Professor Tom Stoffregen is director of gauge perception-action technology at the University of Minnesota and has conducted numerous experiments investigating seasickness. He points out that many of the most common beliefs about what makes sailors feel bad are a confusing mix of theories.
“The real test of any technology that claims to overcome seasickness, or any other relief product, is whether it’s more effective than just sitting and closing your eyes; it’s the most crucial sensory perception here to have in account “.
In a simple demonstration, Stoffregen quickly moves a vertical flat surface toward a person standing on a small platform, ceasing to have contact with them. Most people take a step back off the platform, unable to stay balanced.
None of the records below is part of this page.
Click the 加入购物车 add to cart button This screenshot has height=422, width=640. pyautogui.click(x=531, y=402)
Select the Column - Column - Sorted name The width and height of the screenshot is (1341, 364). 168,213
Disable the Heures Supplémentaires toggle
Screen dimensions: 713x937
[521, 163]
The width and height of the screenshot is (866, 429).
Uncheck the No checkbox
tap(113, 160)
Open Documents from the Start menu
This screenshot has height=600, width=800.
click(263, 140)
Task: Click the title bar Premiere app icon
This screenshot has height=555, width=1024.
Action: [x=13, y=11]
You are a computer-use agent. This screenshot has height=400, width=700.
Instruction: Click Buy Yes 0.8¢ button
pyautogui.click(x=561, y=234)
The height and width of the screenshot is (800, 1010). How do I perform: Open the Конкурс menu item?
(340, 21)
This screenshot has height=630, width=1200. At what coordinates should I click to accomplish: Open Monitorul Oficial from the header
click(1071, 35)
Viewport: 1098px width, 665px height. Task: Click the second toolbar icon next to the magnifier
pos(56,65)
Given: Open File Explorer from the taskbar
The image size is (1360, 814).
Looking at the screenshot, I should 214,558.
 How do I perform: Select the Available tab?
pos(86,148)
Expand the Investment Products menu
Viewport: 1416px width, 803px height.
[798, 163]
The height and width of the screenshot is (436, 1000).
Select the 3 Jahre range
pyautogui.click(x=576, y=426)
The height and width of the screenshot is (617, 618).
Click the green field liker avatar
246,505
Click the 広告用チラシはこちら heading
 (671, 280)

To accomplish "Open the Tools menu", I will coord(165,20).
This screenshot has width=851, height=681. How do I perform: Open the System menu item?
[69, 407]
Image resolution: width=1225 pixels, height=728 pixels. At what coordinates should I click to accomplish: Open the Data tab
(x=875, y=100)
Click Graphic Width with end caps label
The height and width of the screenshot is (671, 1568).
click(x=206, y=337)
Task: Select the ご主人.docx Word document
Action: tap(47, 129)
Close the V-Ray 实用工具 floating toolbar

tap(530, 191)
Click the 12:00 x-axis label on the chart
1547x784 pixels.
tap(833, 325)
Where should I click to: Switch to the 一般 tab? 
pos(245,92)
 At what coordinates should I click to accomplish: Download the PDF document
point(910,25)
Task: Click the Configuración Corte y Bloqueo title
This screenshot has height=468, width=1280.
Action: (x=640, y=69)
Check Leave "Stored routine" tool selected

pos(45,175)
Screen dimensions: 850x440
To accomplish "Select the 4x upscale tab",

This experiment demonstrates the poor postural stability of humans; something Stoffregen believes makes us susceptible to seasickness.
In a larger study, Stoffregen measured how subjects held themselves naturally when on the ground, collecting data on how much they moved unconsciously while simply trying to stand still.
Those who were less static on land proved to be more susceptible to nausea and disease in the days following at sea; suggesting that some of us are simply inherently less balanced and therefore more likely to suffer at sea.
Professor Stoffregen suggests that since we do not yet fully understand sea sickness, it is best to work with the strongest evidence we have to help us navigate. “Actually, it’s the rise and fall of the boat (rather than launching or rolling) that has the biggest impact on making people feel bad.
“We know that every move you make at sea is completely different from the land, so make sure it helps because you will immediately have to compensate less.
“We also know that seasickness almost always disappears in less than 96 hours. So, by doing the right things early, sitting on the deck with a view of the horizon for a few hours instead of minutes, you will help your body go through the difficult acclimatization process more quickly.